The Good Life Elsewhere
Author: Vladimir Lorchenkov
Format: Audiobook (ListenUp Title – disclaimer)
Narrator: Daniel Thomas May
SynopsisThe Good Life Elsewhere is a very funny book. It is also a very sad one. In it, Moldovan writer Vladimir Lorchenkov tells the story of a group of villagers and their tragicomic efforts, against all odds and at any cost, to emigrate from Europe’s most impoverished nation to Italy for work. This is a book with wild imagination and heartbreaking honesty, grim appraisals alongside optimistic commentary about the nature of human striving. The Good Life Elsewhere aims to present the complexity of a new Europe, where allegiances shift but memories are rooted in place. The book integrates small-scale human follies with strategic partnerships, unification plans, and the Soviet legacies that still hang over the former East Bloc. Lorchenkov addresses the vexing question of what to do when many formerly pro-Soviet/pro-Russia countries want to link arms with their West European brethren. In Lorchenkov’s uproarious tale, an orthodox priest is deserted by his wife for an art-dealing atheist; a mechanic redesigns his tractor for travel by air and sea; thousands of villagers take to the road on a modern-day religious crusade to make it to the promised land of Italy; meanwhile, politicians remain politicians. Like many great satirists from Voltaire to Gogol to Vonnegut, Lorchenkov makes use of the grotesque to both horrify us and help us laugh. It is not often that stories from forgotten countries such as Moldova reach us in the English-speaking world. A country where 25 percent of its population works abroad, where remittances make up nearly 40 percent of the GDP, where alcohol consumption per capita is the highest in the world, and which has the lowest per capita income in all of Europe – this is a country that surely has its problems. But, as Lorchenkov also aptly shows, it’s a country whose residents don’t easily give up.

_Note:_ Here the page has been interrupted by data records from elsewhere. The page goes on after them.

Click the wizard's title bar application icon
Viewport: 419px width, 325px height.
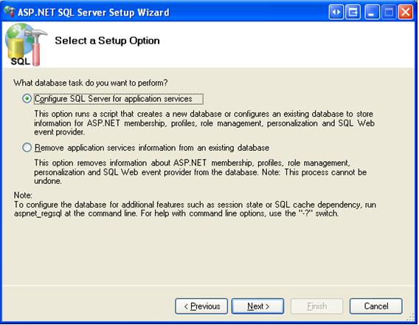click(x=10, y=12)
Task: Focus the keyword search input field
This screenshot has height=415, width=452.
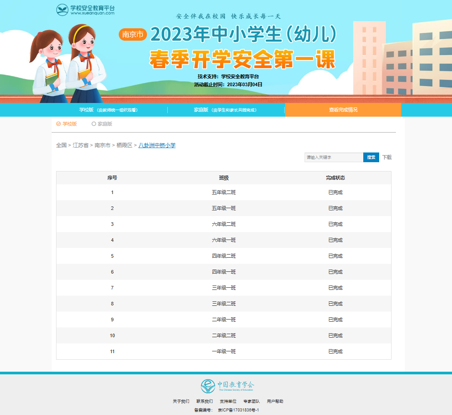Action: [334, 157]
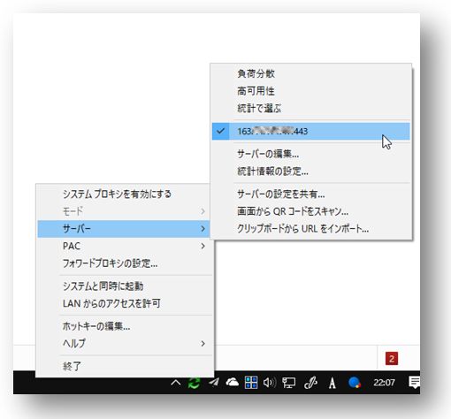Enable システム プロキシを有効にする option
The width and height of the screenshot is (451, 419).
pos(124,194)
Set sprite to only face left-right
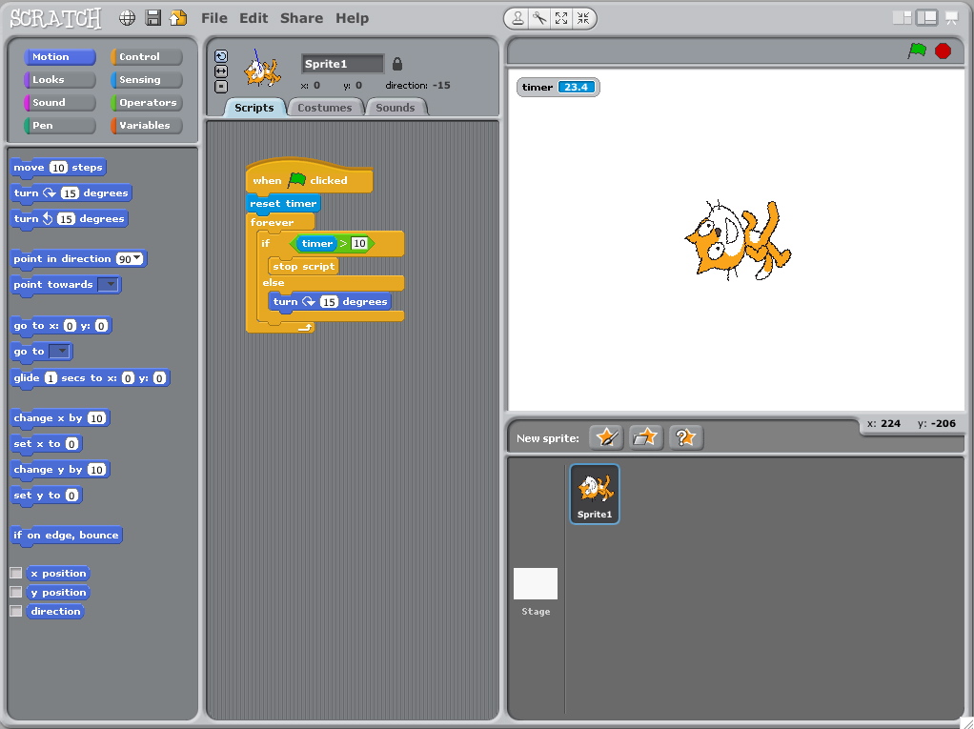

Review: The Good Life Elsewhere takes us on a miserable trek from Moldova to Italy and back again over and over. It’s miserable for the Moldovan villagers desperate to emigrate to Italy, but it’s a wonderful read for the rest of us. The story finds humor and irony in horrible situations and I was surprised that the comedy translated so well. The villagers’ attempts to improve their life, by leaving behind the ones they have, are range from downright stupid ideas to strokes of brilliance in their creativity and in their ingenuity. The stories are incredibly bleak, but the book still instills hope.

I listened to the audiobook, narrated by Daniel Thomas May, and loved it. His characterizations were amazing! For an American narrator to develop such a variety of unique Moldovan voices was very impressive. You don’t need to know a thing about Moldova to connect with these characters. Great book.